▶ _YOUR INSTRUCTIONS_
Copy out all lines from the entries below in which "computer" occurs.
(EXERCISE DATA Opens)
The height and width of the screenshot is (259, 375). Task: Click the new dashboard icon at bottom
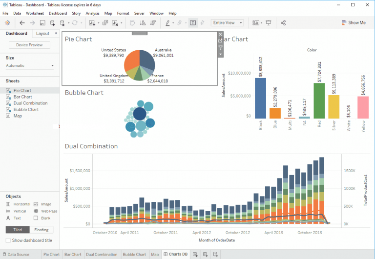coord(206,255)
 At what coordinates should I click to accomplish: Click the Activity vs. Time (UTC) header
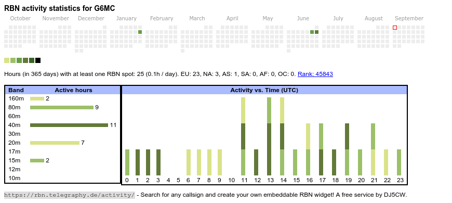264,90
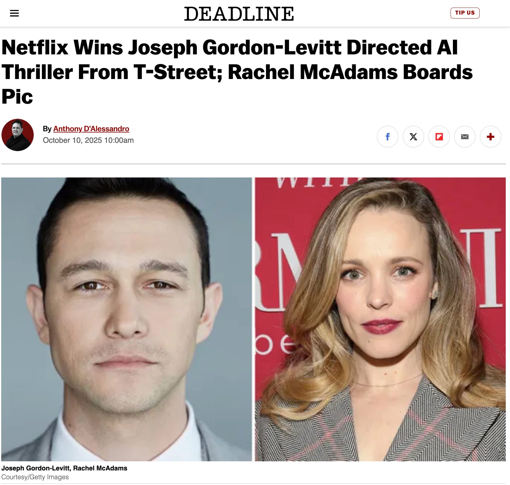Click the DEADLINE logo to go home
The image size is (510, 485).
239,14
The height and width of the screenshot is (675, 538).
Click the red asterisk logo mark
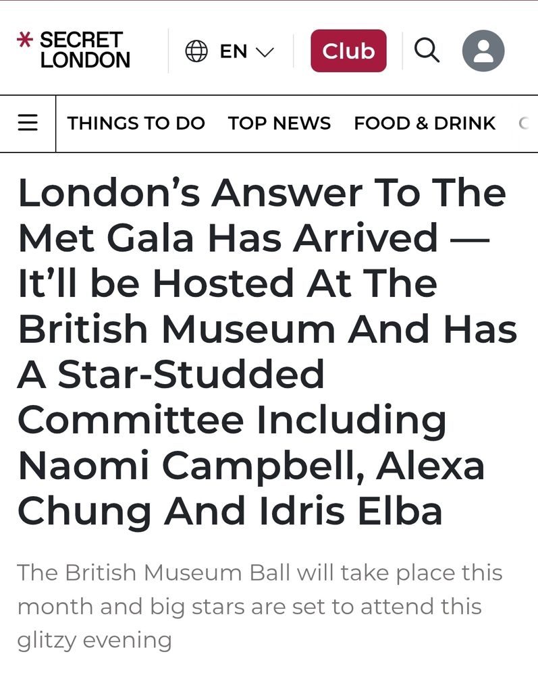[24, 40]
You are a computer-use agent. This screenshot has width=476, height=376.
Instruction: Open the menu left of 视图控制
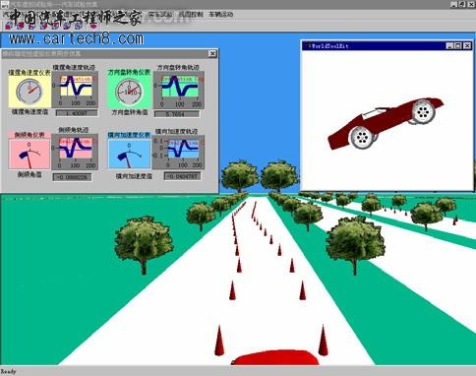click(160, 15)
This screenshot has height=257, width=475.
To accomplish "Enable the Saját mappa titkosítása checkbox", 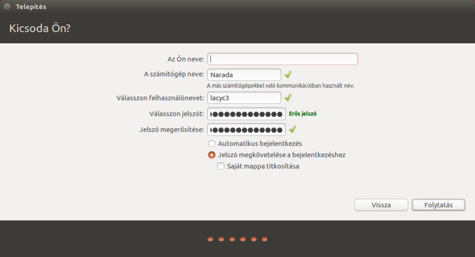I will tap(221, 167).
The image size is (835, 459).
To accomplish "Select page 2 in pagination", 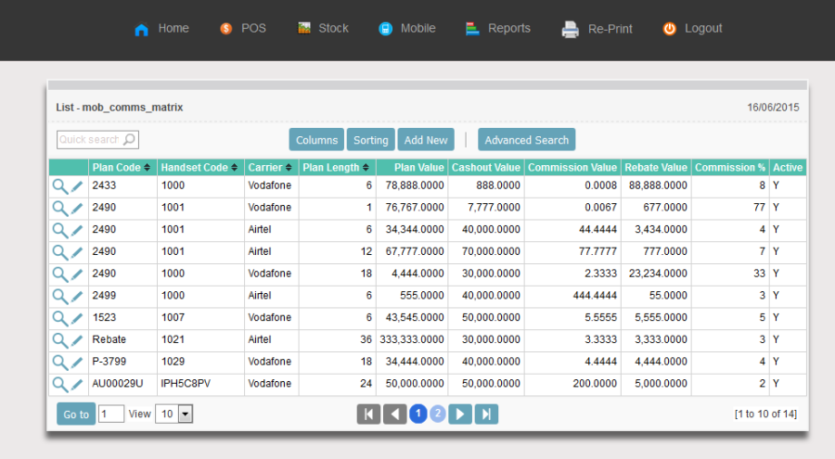I will click(438, 414).
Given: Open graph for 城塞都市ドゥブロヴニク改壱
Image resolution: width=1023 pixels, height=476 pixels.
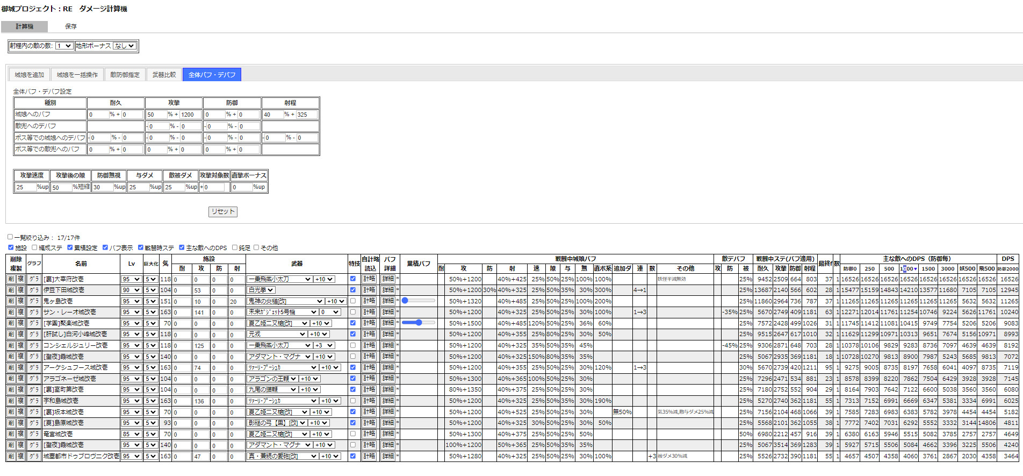Looking at the screenshot, I should (34, 456).
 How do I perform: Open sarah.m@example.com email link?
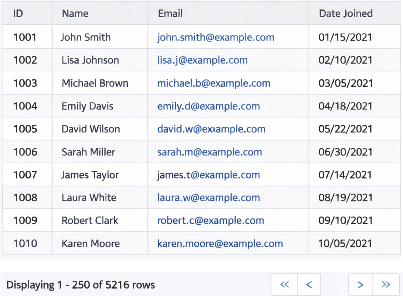(x=210, y=152)
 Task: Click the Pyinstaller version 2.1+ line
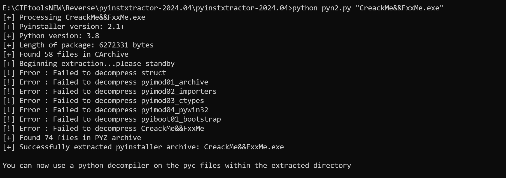(72, 27)
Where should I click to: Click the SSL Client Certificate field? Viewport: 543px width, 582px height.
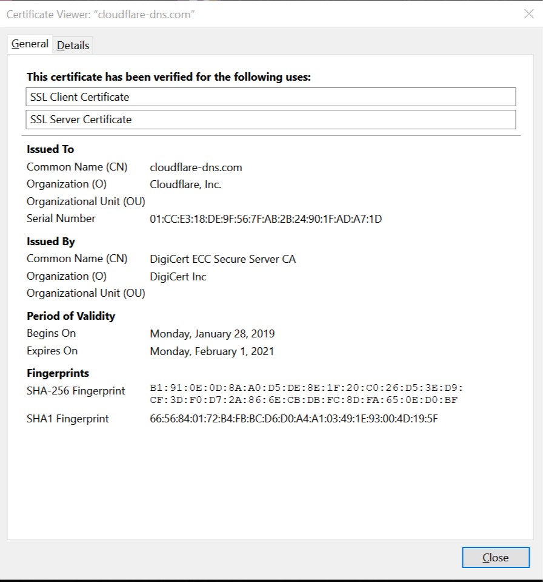tap(271, 97)
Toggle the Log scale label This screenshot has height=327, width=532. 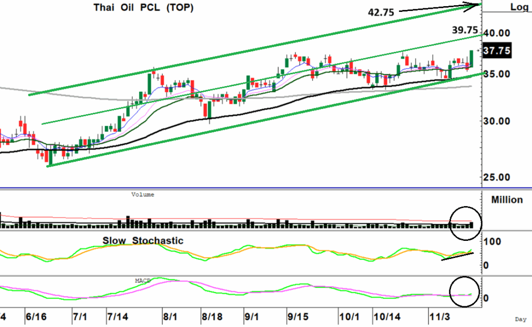point(518,7)
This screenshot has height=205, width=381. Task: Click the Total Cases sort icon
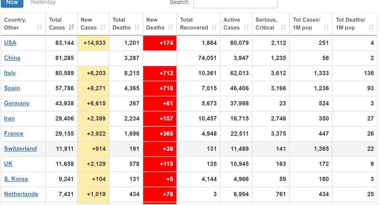(71, 28)
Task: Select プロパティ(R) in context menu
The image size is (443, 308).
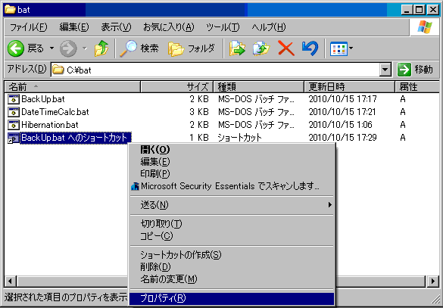Action: click(x=232, y=298)
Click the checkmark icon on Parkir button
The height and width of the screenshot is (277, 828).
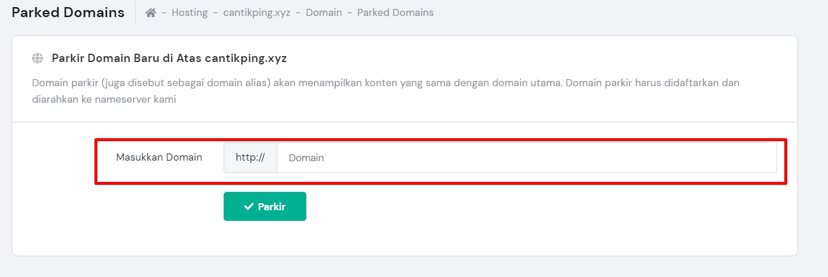[248, 207]
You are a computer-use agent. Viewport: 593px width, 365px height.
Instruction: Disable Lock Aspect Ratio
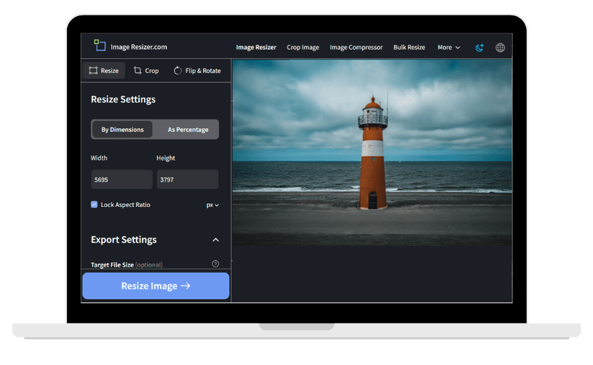click(94, 204)
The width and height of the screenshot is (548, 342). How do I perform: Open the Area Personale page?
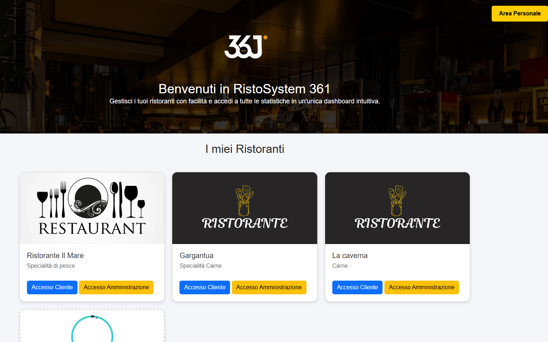click(519, 13)
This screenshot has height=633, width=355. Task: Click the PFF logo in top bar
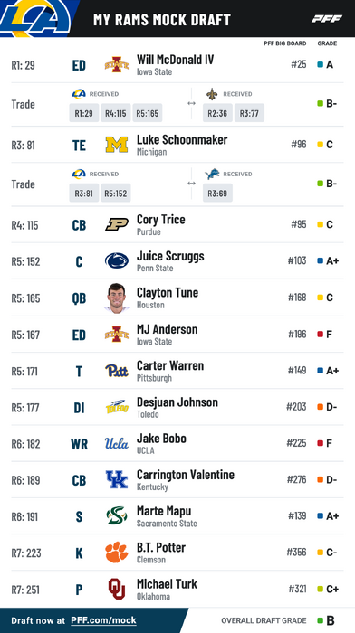(x=327, y=19)
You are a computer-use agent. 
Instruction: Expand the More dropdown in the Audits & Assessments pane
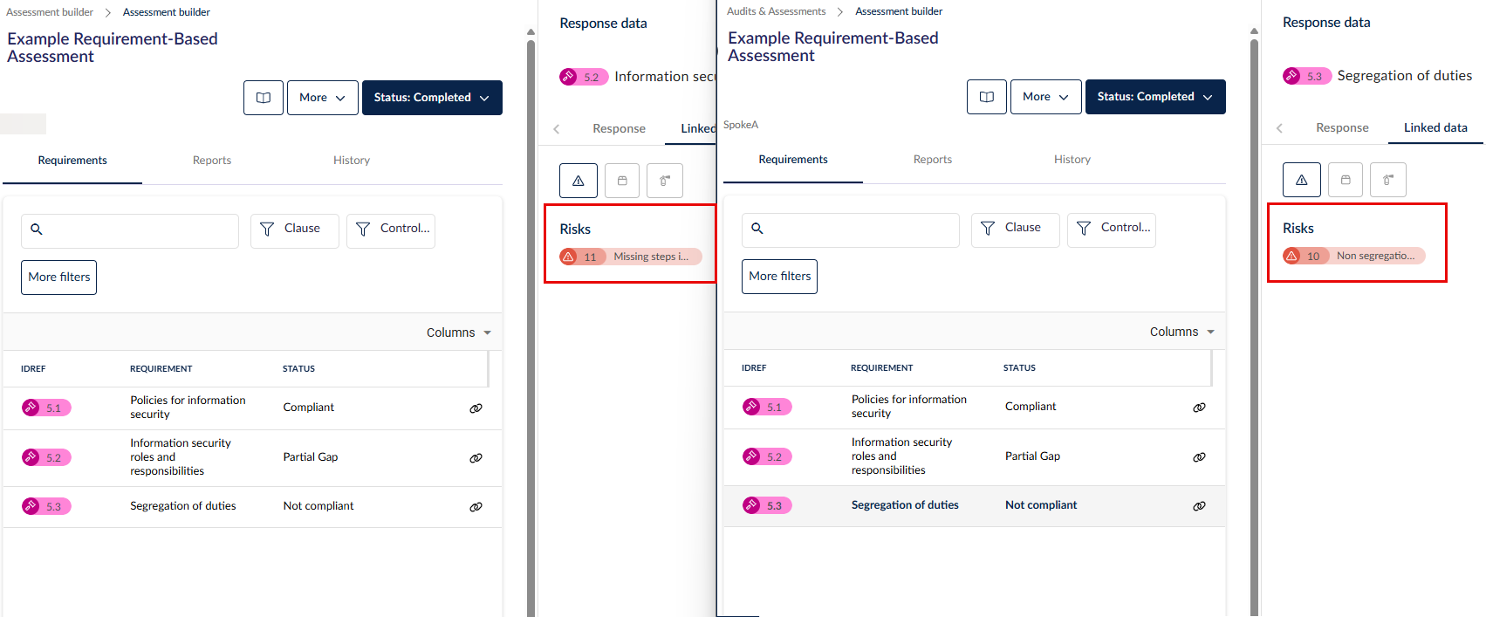click(1045, 97)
(EXERCISE DATA Closes)
▶ _THE ANSWER_
You are a computer-use agent. This screenshot has width=476, height=376.
You are a computer-use agent. Viewport: 593px width, 365px height.
You are a computer-use agent. 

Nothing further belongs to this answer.